* **What is expected**
Reproduce, without any change, the records from the line containing "This screenshot has width=1389, height=868." through the line containing "(406, 289).", including both of those lines.

* **Dataset**
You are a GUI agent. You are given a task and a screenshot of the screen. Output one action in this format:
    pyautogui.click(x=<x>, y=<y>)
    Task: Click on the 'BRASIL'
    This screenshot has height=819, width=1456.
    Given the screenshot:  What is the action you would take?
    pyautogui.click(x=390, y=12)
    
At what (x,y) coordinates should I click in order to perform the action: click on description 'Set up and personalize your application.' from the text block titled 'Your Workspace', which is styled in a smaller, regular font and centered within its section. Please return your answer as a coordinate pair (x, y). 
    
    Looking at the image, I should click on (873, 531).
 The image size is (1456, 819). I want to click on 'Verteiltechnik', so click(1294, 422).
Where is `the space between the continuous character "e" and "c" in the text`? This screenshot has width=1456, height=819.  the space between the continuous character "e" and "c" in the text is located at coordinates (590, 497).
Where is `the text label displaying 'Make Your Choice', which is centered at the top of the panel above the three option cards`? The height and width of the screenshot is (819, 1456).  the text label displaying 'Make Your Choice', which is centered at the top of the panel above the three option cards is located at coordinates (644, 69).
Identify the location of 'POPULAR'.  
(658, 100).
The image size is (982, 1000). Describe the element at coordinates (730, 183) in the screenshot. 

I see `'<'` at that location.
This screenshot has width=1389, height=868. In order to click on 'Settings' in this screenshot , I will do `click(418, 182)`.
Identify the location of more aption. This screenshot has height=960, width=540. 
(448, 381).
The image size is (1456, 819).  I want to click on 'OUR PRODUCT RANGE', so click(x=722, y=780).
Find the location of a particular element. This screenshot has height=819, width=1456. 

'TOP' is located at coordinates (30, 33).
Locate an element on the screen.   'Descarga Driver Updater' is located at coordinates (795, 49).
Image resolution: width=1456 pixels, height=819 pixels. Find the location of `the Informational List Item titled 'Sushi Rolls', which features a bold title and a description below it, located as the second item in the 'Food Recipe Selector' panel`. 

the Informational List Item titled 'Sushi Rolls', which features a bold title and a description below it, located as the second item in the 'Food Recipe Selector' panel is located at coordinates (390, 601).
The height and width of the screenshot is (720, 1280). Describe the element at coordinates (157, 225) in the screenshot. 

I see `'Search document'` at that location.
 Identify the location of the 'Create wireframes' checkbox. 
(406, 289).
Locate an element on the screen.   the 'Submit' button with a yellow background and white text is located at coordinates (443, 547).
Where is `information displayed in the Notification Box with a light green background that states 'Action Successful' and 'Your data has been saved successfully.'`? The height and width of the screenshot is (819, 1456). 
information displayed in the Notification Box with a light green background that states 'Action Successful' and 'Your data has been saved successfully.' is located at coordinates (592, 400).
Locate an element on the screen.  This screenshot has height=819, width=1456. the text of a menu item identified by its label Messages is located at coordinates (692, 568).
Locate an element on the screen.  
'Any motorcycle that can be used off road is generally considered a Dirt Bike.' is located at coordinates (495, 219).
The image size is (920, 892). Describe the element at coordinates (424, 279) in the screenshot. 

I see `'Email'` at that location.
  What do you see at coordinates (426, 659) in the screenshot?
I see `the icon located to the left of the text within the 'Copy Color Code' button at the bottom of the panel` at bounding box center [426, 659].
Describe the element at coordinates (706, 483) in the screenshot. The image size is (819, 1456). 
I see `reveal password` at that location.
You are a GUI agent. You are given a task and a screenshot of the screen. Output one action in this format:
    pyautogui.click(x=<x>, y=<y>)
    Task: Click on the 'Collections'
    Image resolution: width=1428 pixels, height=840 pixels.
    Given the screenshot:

* **Result of this task**
This screenshot has width=1389, height=868. In order to click on 'Settings' in this screenshot , I will do `click(418, 182)`.
Identify the location of more aption. This screenshot has height=960, width=540. 
(448, 381).
The image size is (1456, 819).  I want to click on 'OUR PRODUCT RANGE', so click(x=722, y=780).
Find the location of a particular element. This screenshot has height=819, width=1456. 

'TOP' is located at coordinates (30, 33).
Locate an element on the screen.   'Descarga Driver Updater' is located at coordinates (795, 49).
Image resolution: width=1456 pixels, height=819 pixels. Find the location of `the Informational List Item titled 'Sushi Rolls', which features a bold title and a description below it, located as the second item in the 'Food Recipe Selector' panel`. 

the Informational List Item titled 'Sushi Rolls', which features a bold title and a description below it, located as the second item in the 'Food Recipe Selector' panel is located at coordinates (390, 601).
The height and width of the screenshot is (720, 1280). Describe the element at coordinates (157, 225) in the screenshot. 

I see `'Search document'` at that location.
 Identify the location of the 'Create wireframes' checkbox. 
(406, 289).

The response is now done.